● **Data records**
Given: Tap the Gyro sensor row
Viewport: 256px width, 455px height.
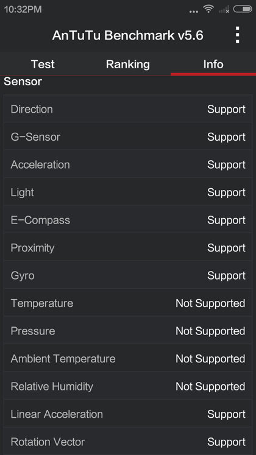Looking at the screenshot, I should pos(128,275).
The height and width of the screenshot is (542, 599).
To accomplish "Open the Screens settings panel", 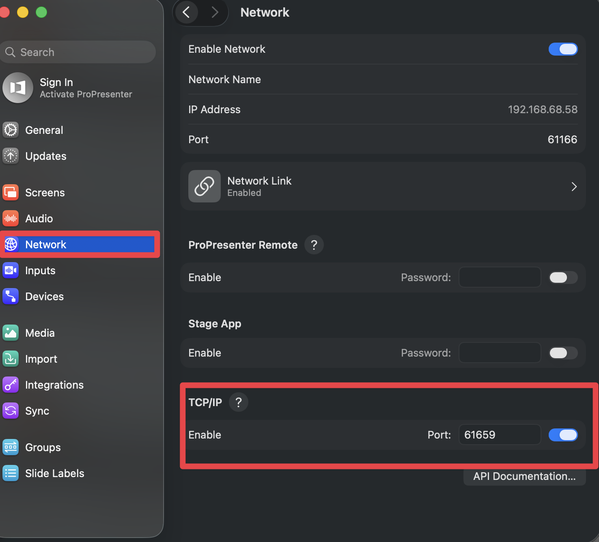I will [45, 192].
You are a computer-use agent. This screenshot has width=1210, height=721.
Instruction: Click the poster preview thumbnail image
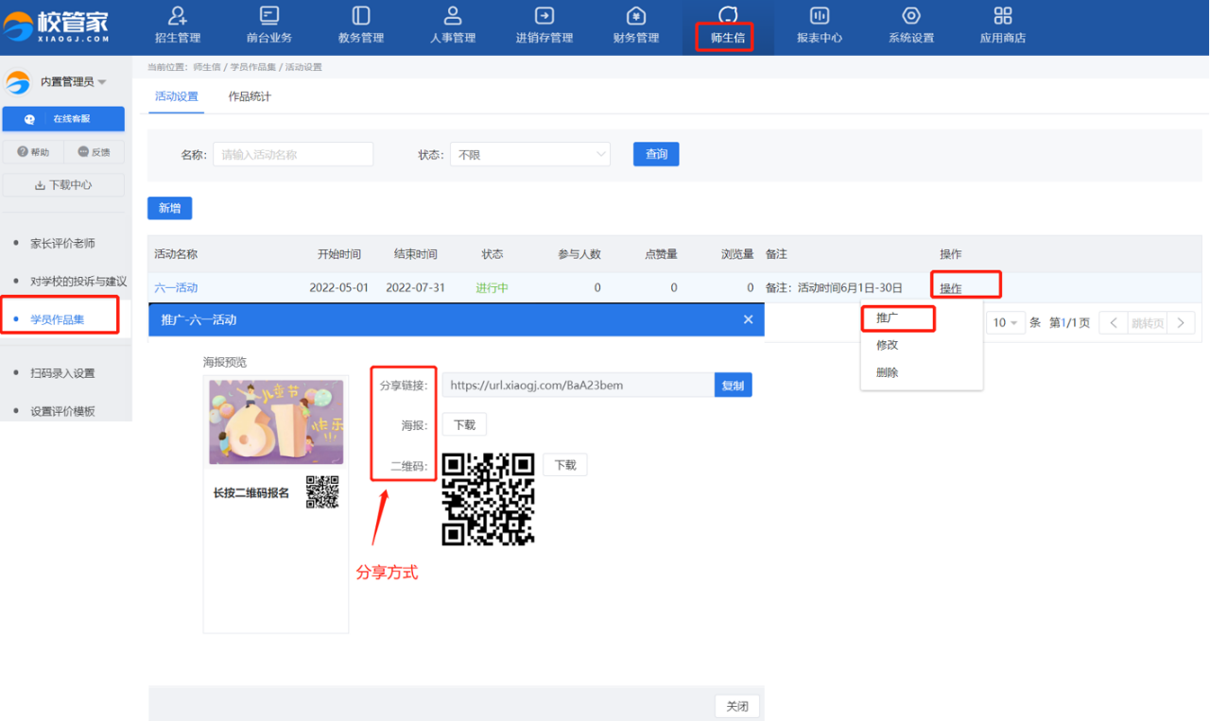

● **Given request**
Write out the part of the data that opens with the line containing "You are a computer-use" and closes at the end of the data, including both ends, copying each line verbatim. Leave the pictures out.

● **Solution for this problem**
You are a computer-use agent. This screenshot has width=1210, height=721.
Instruction: Click the poster preview thumbnail image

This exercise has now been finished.